Contribute to a Mentoring Program for #ThankYourMentor Day
Every year, the Honors Banquet is a highlight for me at the AGU Fall Meeting. While I am always impressed with the descriptions of the honorees’ amazing contributions to the Earth and space sciences, what I enjoy most are the heartfelt thanks that the honorees offer to those who have helped them along the way. Their sincere acknowledgements of their mentors serve as a reminder that great science is rarely achieved in isolation. My interest in mentoring over the past two decades has been driven by this recognition. I want to give everyone an equal shot at great science. I strongly believe that if our community is interested in cultivating an atmosphere that produces excellence in the Earth and space sciences, then we should be equally committed to excellence in mentoring. From my vantage point, the two go hand in hand.

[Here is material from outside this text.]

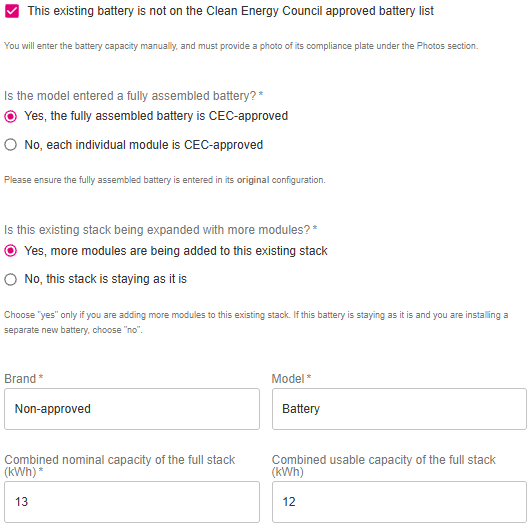Focus the combined nominal capacity field showing 13
This screenshot has width=531, height=530.
tap(132, 502)
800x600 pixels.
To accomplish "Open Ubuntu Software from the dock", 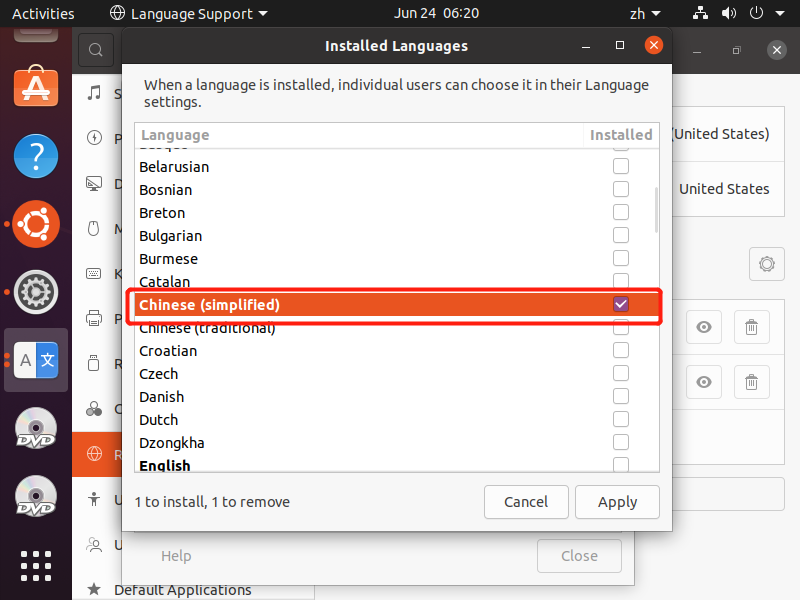I will tap(36, 88).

In the Earth and space science communities, access to mentors and mentoring has not always been equal. Studies have shown stark differences in access related to gender, race, and nationality. My own interest in mentoring advocacy began in the community of physical oceanography where, over a decade ago, I initiated the Mentoring Women in Physical Oceanography to Increase Retention (MPOWIR) program. From the start of that program, I considered the lack of retention of women in my field a community issue, not a women’s issue. And today, as I work on mentoring programs for AGU, that philosophy remains. I believe that all of us have a responsibility and opportunity to support the students and early-career scientists in our fields, regardless of who they are or who we are. We all want to attract and retain the best and brightest individuals in the Earth and space sciences.
Fortunately, I am not alone in that sentiment. A survey last year of members of the recently assembled AGU College of Fellows revealed a strong interest in mentoring. Of all the ways that Fellows could “give back” to the AGU community, mentoring stood at the top of the list. From that conclusion, the AGU Mentoring Network was developed and then initiated in the summer of 2018. Six mentoring groups, each with two senior mentors and six early-career scientists, meet virtually once a month to address a host of issues that can be difficult to navigate in the early stages of one’s career. These groups are not bound by discipline. In my own mentoring group, the studies of near surface geophysics, land-atmosphere interactions, coastal processes, geodynamics, and geochemistry are all represented. Not surprisingly, the group has found that career roadblocks—and the mentoring that finds ways around those roadblocks—transcend disciplinary boundaries.
The same is true for Mentoring365, another AGU mentoring program that has met success by matching willing mentors across the span of AGU disciplines with students across that same span. Through mentoring, AGU is improving connections between generations of Earth and space scientists and ensuring a robust—and representative—future workforce.
I hope that you will consider contributing to an AGU mentoring program. By creating a broad and extensive mentoring network, AGU can become a community of scientists committed to excellent science and to each other.
Finally, on Thank Your Mentor Day, I would be remiss if I did not acknowledge my own mentors over these many years, and those whom I have mentored. Both groups have added immeasurably to my science, my career, and the enjoyment I have found in both. There are too many names to call out, but since I am celebrating the 30th anniversary of my graduation from the University of Washington this spring, I will thank Steve Riser, my Ph.D. advisor and my first—and funniest—mentor.